When it comes to business contracts, agreements and/or policies, they may all appear to be redundantly similar — at least to the untrained eye. And because many seem to be alike, many business owners assume that they don’t need legal expertise in drafting these essential legal documents and can instead take a one-size-fits-all approach. But as a business owner, using the do-it-yourself method to legal documents is a risky route.

The hundreds of contract and agreement samples and templates found online, which can be downloaded by businesses, will likely not offer provisions or customized language specific to your business or your business’s needs. Nor will contracts drafted for friends or prior businesses and employers.
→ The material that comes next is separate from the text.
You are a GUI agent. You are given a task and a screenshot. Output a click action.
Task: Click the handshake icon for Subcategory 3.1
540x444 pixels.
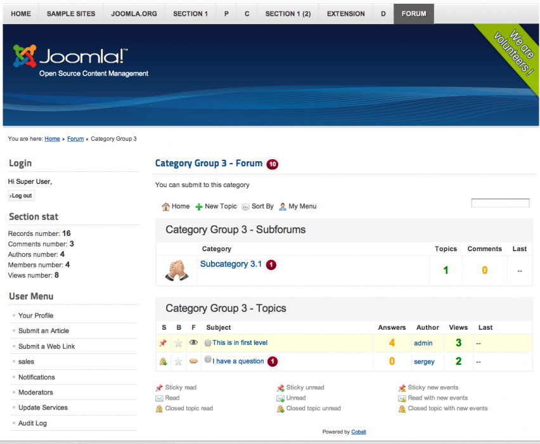click(177, 270)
So while this solution appears to be an easy way to sidestep the legal fees involved in drafting these important documents, it’s not.

Even if the agreement or policy appears to have been drafted for a similar business or purpose, without a careful review by someone familiar with the facts relating to the original purpose, it is risky to rely on a policy or agreement that had originally been written for another business entity. That’s because the details in a specific contract are necessary in that contract but may not be in another. A precedent contract may be well drafted but it was not drafted to meet a specific need and situation — it may have been written to meet a different need in a different situation. It likely contains crucial terminology or clauses specific to the situation it was referencing. A necessary provision may be missing; worse yet, a provision, which was a benefit in the original contract, could result in unintended, harmful consequences in another context. An omission or oversight may nullify your contract, resulting in anything from a corporate headache to a fine.

Unintended consequences

For example, a contract between a business and a consultant may include a clause stating who owns the rights to the completed work. The answer to that would likely be negotiated and included in great detail or excluded from the contract. Such a clause may have to have been excluded from the contract you’re relying on for a good reason — but may be necessary in your relationship with the consultant.

Another consequence of using precedent contracts for your own business purposes is that laws, and specific language around them, differ from province to province, and most definitely from country to country. An employment agreement drafted in New York State, for example, would contain language and clauses that are inapplicable and unenforceable in Ontario.

Only a lawyer who comprehends the complexities of the law can draft an agreement that is appropriate for your business. A precedent contract, policy or agreement can be used as a starting point and referenced but cannot act as a substitute for thinking through what’s required.